Kaposi’s sarcoma (KS) is an AIDS-defining neoplasm that may occur even when HIV RNA levels are effectively suppressed by antiretroviral therapy[1, 2]. KS is consistently associated with the KS herpesvirus (KSHV or HHV-8). In tumors, latent viral gene expression is detected consistently, whereas lytic viral genes are infrequently expressed. Histone deacetylase (HDAC) inhibitors are important laboratory tools for activating KSHV lytic cycle gene expression. Viral lytic induction in vivo might directly lead to death of latently-infected tumor cells or lead to expression of antigenic viral proteins that would render tumor cells more susceptible to T cells. Valproic acid (VA), an agent used to treat seizure and mood disorders, activates lytic gene expression in KSHV-infected cell lines.
VA has properties of a HDAC inhibitor and the literature suggests a variety of possible effects in AIDS-KS patients. VA has been variably reported to rescue replication-competent HIV-1 from resting CD4+ T cells and thus reduce the size of the HIV latency reservoir[7, 8].
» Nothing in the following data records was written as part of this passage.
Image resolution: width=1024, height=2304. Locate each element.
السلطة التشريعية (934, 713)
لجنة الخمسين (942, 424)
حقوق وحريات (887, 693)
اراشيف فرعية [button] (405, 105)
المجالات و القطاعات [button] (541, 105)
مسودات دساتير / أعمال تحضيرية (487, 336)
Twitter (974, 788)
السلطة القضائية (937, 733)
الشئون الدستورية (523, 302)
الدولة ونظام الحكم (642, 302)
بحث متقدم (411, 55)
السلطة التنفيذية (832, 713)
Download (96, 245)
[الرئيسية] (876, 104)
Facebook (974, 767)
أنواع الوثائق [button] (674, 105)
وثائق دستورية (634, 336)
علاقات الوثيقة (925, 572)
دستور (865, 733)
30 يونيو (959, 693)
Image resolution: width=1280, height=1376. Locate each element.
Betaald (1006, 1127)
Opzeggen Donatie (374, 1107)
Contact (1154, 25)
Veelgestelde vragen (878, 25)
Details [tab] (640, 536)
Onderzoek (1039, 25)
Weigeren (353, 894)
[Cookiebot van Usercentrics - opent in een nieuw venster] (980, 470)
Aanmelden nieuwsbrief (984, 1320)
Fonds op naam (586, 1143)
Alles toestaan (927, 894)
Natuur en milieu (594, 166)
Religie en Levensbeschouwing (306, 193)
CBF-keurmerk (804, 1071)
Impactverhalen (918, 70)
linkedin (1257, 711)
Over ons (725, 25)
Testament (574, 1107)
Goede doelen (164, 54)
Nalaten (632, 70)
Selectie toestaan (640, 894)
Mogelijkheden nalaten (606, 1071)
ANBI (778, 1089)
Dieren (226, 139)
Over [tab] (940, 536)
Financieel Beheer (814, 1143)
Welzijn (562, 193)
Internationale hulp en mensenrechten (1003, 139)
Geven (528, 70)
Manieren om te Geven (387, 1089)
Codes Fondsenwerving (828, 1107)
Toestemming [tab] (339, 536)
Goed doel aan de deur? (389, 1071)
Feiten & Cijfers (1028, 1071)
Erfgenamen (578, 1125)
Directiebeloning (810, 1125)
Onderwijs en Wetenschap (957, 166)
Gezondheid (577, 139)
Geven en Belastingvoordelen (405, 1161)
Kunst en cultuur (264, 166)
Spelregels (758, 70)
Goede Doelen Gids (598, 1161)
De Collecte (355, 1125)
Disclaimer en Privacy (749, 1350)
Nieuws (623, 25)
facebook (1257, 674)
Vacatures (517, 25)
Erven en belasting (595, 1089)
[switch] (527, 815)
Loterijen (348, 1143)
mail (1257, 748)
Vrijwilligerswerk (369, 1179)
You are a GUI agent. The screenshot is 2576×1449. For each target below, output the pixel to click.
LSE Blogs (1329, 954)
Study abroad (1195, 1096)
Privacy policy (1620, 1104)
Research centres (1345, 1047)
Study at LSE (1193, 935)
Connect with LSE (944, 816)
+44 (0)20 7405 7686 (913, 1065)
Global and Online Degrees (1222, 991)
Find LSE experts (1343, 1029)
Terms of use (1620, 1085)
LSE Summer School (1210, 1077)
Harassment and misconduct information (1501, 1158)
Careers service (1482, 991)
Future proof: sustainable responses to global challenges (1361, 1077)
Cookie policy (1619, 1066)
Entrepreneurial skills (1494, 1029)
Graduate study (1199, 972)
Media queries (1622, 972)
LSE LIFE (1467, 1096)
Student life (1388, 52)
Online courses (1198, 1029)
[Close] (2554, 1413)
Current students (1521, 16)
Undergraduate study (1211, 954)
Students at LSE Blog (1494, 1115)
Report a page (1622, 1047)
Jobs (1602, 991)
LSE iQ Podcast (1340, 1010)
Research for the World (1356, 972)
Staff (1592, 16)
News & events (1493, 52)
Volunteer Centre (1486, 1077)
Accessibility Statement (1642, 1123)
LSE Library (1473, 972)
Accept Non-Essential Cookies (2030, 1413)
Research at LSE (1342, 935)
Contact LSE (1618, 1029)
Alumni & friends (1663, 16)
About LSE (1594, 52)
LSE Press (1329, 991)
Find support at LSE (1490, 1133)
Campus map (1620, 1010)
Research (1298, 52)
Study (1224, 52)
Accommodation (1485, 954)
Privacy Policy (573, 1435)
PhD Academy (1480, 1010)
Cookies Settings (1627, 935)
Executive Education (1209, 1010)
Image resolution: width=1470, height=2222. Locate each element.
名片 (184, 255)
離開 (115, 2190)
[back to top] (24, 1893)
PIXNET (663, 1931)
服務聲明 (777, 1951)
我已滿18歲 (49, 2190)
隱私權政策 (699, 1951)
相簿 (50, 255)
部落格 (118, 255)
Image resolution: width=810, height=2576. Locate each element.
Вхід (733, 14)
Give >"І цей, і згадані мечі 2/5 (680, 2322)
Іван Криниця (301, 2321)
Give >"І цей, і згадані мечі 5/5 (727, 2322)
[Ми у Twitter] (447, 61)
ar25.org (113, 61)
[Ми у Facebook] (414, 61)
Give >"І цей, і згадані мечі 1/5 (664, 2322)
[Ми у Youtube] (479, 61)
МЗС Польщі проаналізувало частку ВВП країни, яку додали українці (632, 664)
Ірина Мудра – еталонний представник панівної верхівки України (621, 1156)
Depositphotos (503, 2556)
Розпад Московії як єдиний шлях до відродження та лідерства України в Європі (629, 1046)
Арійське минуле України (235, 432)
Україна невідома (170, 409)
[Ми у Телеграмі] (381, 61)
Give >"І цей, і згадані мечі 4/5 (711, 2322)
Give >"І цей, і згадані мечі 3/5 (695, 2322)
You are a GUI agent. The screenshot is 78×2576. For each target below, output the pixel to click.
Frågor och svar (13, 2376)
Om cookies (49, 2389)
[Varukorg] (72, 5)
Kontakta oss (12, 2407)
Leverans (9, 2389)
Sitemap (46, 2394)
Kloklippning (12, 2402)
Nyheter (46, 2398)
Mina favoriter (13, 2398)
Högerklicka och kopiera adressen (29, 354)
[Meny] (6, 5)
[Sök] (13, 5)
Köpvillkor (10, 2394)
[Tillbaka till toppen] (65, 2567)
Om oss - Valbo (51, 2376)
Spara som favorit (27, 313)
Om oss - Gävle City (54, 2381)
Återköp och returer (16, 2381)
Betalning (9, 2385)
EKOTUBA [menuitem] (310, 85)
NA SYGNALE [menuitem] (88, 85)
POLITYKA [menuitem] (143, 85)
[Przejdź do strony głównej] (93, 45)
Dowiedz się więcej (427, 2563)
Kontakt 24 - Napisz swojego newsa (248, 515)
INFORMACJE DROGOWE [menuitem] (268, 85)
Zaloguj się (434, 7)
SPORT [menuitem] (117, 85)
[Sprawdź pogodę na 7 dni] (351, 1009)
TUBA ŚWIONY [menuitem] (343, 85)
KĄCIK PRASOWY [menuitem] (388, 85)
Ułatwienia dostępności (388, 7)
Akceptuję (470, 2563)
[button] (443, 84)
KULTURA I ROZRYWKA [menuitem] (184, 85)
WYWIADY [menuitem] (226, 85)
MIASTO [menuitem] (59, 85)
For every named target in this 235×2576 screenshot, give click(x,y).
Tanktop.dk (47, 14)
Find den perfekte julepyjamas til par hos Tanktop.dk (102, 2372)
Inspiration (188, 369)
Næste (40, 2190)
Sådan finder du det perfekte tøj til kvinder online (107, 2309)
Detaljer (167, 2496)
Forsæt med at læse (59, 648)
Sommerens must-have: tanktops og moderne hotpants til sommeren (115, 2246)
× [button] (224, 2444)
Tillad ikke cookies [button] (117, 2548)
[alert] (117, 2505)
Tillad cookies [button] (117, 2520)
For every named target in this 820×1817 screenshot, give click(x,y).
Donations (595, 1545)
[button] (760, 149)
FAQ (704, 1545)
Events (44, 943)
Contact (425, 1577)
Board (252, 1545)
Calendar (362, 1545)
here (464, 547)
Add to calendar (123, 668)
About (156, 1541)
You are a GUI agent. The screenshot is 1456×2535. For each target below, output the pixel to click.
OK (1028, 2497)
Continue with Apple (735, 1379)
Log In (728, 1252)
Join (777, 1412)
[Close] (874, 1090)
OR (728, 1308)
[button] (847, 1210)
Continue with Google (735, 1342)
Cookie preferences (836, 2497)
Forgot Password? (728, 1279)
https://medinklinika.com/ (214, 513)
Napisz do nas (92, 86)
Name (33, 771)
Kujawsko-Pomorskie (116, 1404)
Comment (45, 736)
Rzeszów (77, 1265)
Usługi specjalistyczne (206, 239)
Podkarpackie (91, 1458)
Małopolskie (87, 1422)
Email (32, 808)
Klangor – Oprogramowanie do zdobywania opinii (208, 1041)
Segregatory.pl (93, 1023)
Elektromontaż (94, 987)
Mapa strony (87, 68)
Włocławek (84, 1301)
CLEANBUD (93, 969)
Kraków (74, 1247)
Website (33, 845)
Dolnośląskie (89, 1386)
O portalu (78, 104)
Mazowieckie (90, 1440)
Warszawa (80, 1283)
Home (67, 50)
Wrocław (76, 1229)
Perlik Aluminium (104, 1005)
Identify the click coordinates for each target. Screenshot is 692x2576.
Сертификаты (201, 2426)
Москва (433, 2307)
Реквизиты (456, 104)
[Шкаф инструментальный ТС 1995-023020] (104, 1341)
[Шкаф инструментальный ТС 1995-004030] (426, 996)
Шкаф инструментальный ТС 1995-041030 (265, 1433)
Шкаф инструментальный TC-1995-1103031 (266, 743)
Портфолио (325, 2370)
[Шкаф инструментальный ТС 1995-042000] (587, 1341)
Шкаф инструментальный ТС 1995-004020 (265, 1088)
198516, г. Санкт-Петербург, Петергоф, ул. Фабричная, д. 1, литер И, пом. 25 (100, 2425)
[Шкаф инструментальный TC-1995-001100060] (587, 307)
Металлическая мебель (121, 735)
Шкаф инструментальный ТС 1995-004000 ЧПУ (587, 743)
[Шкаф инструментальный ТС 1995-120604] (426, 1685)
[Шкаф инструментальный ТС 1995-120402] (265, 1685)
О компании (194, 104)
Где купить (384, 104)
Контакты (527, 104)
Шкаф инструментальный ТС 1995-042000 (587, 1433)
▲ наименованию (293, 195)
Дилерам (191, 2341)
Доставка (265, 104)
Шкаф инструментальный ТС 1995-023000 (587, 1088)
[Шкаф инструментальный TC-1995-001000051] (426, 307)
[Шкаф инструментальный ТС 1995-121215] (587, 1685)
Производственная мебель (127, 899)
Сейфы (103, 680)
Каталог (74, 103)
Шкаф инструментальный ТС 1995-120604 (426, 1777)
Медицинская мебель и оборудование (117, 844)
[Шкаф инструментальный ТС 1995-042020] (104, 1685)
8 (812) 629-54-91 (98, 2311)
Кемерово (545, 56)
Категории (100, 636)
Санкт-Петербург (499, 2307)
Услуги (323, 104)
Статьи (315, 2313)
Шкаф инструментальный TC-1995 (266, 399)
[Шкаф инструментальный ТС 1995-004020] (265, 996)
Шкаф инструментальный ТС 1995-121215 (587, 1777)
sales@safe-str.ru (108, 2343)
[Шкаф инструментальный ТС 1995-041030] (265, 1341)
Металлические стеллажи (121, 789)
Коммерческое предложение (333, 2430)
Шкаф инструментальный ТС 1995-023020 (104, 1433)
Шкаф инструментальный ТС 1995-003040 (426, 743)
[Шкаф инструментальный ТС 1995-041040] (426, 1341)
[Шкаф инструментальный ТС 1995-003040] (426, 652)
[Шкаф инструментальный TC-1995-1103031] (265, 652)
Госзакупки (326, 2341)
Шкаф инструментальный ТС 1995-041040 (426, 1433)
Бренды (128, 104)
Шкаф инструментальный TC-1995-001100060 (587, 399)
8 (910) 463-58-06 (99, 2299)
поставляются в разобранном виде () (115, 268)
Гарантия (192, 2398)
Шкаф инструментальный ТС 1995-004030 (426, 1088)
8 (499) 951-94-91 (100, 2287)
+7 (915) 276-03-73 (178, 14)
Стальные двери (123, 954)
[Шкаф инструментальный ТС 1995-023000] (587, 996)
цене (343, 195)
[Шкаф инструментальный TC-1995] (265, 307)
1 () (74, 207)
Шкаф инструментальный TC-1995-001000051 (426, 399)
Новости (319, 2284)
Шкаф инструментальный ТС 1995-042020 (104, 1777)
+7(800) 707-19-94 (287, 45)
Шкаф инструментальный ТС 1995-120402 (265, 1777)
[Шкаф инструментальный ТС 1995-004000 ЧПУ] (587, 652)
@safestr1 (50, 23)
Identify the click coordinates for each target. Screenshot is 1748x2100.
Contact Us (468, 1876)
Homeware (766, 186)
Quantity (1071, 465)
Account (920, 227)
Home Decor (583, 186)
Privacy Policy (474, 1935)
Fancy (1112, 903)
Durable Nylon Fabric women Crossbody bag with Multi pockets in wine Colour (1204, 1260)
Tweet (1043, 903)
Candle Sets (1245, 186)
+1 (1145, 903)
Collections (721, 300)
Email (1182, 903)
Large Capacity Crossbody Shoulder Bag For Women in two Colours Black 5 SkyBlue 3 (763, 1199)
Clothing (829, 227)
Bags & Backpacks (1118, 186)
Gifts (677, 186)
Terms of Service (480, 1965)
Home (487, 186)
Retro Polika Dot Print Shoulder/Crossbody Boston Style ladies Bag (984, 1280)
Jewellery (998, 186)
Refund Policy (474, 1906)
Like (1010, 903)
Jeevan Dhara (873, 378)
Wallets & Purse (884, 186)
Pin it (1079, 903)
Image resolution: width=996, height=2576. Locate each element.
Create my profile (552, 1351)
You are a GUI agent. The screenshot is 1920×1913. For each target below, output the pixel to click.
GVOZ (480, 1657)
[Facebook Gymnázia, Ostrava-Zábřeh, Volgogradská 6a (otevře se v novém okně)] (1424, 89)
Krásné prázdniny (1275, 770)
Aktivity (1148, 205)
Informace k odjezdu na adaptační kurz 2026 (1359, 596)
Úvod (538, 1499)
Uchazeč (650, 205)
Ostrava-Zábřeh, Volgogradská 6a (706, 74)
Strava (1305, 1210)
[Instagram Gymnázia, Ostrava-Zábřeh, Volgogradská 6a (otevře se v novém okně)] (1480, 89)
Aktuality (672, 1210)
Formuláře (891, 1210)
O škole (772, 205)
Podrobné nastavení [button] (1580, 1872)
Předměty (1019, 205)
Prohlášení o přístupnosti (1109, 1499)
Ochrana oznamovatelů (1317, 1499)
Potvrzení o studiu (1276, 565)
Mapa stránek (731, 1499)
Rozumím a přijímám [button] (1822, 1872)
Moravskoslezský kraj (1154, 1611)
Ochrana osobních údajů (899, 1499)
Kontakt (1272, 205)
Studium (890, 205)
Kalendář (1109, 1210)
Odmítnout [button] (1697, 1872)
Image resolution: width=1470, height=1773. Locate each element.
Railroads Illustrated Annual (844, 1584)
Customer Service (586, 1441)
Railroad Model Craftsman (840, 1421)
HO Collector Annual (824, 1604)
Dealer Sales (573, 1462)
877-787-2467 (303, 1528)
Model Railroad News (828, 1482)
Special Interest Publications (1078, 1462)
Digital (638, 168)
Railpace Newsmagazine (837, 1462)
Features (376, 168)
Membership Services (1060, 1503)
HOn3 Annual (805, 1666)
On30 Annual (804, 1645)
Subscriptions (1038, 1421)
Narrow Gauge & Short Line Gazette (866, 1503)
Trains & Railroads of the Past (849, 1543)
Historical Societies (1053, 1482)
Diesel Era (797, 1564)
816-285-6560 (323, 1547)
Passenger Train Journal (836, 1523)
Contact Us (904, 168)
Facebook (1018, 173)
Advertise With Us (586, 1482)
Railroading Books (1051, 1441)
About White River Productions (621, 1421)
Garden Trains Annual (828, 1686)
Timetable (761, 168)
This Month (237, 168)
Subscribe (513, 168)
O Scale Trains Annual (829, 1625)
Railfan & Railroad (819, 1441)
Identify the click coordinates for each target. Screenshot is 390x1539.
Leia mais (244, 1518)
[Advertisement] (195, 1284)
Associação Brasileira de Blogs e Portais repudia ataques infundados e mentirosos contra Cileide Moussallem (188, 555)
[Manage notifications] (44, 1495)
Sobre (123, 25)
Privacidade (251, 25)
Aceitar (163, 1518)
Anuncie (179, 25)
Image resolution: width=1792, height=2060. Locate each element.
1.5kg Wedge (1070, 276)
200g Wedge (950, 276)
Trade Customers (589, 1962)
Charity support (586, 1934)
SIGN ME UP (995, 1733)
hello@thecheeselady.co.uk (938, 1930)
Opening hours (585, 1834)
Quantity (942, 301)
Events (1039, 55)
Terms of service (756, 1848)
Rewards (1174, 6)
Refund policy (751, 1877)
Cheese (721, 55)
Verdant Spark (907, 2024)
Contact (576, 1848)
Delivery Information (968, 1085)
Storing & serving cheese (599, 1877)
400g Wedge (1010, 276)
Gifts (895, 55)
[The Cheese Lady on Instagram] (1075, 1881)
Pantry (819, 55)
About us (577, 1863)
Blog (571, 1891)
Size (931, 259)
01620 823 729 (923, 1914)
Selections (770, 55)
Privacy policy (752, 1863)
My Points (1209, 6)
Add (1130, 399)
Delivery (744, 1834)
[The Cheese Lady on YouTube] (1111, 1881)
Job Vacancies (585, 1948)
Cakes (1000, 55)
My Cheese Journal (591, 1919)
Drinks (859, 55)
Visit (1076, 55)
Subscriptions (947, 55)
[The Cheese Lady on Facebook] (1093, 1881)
Induction of KSHV lytic infection also raised concerns that VA treatment could lead to KS progression or development of KS in seropositive patients without tumor. With these rationales and concerns in mind, the AIDS Malignancy Consortium (AMC) in conjunction with the AIDS and Cancer Specimen Resource (ACSR) undertook a pilot clinical study to determine the safety and efficacy of VA in AIDS-KS patients.
Eligible patients had biopsy-confirmed KS and documented HIV infection. Patients with visceral or rapidly progressive KS were excluded as were those with a Karnofsky performance status <60 or life expectancy <3 months. Patients on antiretroviral therapy were required to be on a stable regimen for ≥4 weeks before enrollment. Because VA and zidovudine have been associated with lactic acidosis, patients with a history of lactic acidosis and those receiving zidovudine-containing regimens were excluded.
We prospectively specified four criteria be met to conclude that VA was safe, effective and likely to be working according to the hypothesized mechanism: a low toxicity-related discontinuation rate (<35%), a low rate of accelerated KS progression (<10%), a high clinical response rate (>30%), and a high rate of induction of lytic viral gene expression (>60%). Eighteen patients were sufficient to evaluate these four measures. No adjustment for multiple testing was made.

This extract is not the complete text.